Делаем забор. Без гвоздей обойтись нельзя. А гвоздей нет. Миша насекал их из старой ржавой проволоки. Значит, и гвозди ржавые, не лезут в жердь, сгибаются, закручиваются. Миша забивал так: сначала стук-стук-стук слегка, потом с размаху как стукнет! И гвоздь согнулся! Мне смешно следить за его методом, я хихикаю. А его злость берёт и от гвоздя, и особенно от моего ехидства. И каждый раз за мои хихиканья я получала по шее! Слёзы лишь брызнут – и снова мне смешно и весело работать с братиком!

Денег на строительство дома было в обрез, крышу сделали соломенную. Очень скоро она прогнила и потекла. Сено на чердаке гнило, доски потолка гнили. Нужно было срочно накрывать крышу драницами, они были дешевле.

Вот где пригодились познания Миши, наблюдавшего, как папа возводил новый довоенный, все ожидали, счастливый дом! Мама купила драницы и доверила Мише работу. А гвоздей по-прежнему нет. Работаем с насечёнными из ржавой проволоки. Сидим с Мишей на кроквах и латах. Моя обязанность – держать и вовремя подавать Мише гвозди и молоток, пока он достаёт драницу, пристраивает её куда надо. Нередко молоток, драницы, чаще – гвозди падали вниз. Мы не столько крыли, сколько спускались, прыгали туда-сюда, доставая упавшее. Ржавые гвозди в дерево не лезут, снова гнутся. Гвозди гнутся, всё падает, я прыгаю на этих кроквах, как белка, Миша злится. Молоток упал! Как мне было смешно, весело, интересно. Рабочий процесс увлекал! И здесь меня Миша время от времени поколачивал, всё равно совместная работа с братом мне нравилась!

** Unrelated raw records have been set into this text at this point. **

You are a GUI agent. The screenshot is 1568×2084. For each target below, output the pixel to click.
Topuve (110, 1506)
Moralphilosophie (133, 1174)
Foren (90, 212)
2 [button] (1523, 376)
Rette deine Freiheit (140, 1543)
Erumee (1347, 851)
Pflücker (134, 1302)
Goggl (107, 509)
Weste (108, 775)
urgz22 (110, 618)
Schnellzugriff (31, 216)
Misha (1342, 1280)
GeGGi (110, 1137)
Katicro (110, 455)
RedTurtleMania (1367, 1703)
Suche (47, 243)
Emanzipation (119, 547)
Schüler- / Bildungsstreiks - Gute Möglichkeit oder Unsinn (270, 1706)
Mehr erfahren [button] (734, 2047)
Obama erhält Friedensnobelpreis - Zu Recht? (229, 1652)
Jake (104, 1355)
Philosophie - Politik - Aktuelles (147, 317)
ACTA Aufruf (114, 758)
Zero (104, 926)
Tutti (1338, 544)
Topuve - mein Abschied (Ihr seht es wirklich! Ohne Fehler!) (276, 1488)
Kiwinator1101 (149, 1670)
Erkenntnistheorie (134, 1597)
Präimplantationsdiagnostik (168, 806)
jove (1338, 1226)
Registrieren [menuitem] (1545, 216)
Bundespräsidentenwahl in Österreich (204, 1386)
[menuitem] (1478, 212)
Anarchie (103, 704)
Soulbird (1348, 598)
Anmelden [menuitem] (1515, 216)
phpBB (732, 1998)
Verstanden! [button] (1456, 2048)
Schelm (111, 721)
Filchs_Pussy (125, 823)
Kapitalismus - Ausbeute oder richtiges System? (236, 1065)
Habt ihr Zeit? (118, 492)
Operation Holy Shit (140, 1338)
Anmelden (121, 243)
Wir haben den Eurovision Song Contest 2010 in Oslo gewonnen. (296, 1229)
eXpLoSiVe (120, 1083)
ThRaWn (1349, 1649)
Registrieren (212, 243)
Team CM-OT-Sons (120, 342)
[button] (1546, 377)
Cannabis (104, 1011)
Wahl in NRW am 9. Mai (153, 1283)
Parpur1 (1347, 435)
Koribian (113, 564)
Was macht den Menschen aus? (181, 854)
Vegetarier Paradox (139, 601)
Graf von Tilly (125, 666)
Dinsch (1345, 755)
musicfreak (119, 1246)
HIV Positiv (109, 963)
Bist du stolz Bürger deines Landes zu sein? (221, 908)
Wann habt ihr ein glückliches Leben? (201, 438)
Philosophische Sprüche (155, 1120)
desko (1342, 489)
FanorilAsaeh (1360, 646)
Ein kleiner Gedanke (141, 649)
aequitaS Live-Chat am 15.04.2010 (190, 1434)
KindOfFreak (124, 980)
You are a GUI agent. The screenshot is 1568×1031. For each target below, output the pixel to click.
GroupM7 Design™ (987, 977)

Большой семейной заботой были дрова. Огромные берёзовые чурки в 1,5–2 метра можно было только купить. Один их воз стоил мамину месячную зарплату – 30 р. Мама могла купить только один воз на всю зиму. Остальное восполняли хворостом, который мы с Мишей возили на себе из той самой Дубовицы-леса, 5 км от Любавичей, где при немцах приговорённые к расстрелу коммунисты сами копали себе общую могилу. Возили хворост на тачке – два колеса и большая ручка. Братик, не очень высокий, но очень худой, напрягается изо всех своих сил. Всё равно тащил с трудом. Мне его жаль, я его любила, потому помогала ему как могла изо всех моих сил. У большинства семей села хворост был главными дровами. Кусты вблизи быстро вырубались, и нужно было ездить за ними всё дальше и дальше.